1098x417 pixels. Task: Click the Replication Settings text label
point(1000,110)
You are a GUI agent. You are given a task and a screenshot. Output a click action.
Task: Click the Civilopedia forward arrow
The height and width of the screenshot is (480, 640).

------------------------------------------------------------

TASK GOAL :: Output the data exactly, in full.

REPLY ::
1098x417 pixels. Task: Click the Replication Settings text label
point(1000,110)
You are a GUI agent. You are given a task and a screenshot. Output a click action.
Task: Click the Civilopedia forward arrow
The height and width of the screenshot is (480, 640).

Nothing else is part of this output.